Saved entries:
------------------------------------------------------------------------
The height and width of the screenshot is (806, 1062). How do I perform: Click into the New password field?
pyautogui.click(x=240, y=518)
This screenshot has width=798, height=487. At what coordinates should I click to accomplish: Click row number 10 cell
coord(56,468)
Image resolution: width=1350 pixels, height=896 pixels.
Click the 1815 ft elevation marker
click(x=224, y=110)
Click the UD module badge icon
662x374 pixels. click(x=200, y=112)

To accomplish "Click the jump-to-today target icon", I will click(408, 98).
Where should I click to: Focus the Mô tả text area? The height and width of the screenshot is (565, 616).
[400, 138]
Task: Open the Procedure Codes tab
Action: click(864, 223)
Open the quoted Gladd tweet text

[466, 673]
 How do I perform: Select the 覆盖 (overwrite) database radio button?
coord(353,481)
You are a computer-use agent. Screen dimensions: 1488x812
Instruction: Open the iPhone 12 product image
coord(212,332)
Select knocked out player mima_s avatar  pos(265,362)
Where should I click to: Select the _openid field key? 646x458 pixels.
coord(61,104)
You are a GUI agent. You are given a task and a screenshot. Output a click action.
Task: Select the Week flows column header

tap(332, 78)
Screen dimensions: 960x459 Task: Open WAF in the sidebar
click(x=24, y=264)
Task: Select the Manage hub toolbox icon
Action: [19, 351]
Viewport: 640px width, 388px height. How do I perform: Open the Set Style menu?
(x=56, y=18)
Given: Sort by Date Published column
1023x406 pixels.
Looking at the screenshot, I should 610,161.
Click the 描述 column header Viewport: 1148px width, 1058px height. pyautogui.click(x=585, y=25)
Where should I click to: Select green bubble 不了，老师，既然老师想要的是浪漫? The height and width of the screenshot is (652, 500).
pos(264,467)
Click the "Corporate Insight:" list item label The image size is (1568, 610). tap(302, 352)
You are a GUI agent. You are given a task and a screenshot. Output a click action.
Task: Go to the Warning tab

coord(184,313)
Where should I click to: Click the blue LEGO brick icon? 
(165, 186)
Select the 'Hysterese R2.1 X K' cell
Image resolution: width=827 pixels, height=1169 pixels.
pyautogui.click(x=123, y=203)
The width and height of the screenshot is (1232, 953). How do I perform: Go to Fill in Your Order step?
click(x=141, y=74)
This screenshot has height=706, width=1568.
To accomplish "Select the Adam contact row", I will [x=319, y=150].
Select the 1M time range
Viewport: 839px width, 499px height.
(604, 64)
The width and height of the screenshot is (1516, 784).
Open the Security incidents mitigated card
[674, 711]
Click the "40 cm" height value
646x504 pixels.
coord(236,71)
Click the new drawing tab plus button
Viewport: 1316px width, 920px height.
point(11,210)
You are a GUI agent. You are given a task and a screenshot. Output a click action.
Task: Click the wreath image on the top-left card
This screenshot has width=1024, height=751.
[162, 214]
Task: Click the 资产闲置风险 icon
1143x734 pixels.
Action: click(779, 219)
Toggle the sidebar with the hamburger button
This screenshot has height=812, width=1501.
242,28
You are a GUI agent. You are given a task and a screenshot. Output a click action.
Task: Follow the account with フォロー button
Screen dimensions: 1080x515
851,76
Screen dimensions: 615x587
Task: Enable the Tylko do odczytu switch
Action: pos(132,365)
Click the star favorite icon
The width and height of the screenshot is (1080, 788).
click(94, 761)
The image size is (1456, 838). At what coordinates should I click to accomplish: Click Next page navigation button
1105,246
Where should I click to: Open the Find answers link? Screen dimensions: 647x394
------------------------------------------------------------------------
* **ABOUT THIS TASK**: Please, from the entries above, set down exactly the lines from the one containing "Where should I click to: Select green" through the one containing "Select the 'Hysterese R2.1 X K' cell", and only those.

* **ANSWER TO THIS PROBLEM**:
Where should I click to: Select green bubble 不了，老师，既然老师想要的是浪漫? The height and width of the screenshot is (652, 500).
pos(264,467)
Click the "Corporate Insight:" list item label The image size is (1568, 610). tap(302, 352)
You are a GUI agent. You are given a task and a screenshot. Output a click action.
Task: Go to the Warning tab

coord(184,313)
Where should I click to: Click the blue LEGO brick icon? 
(165, 186)
Select the 'Hysterese R2.1 X K' cell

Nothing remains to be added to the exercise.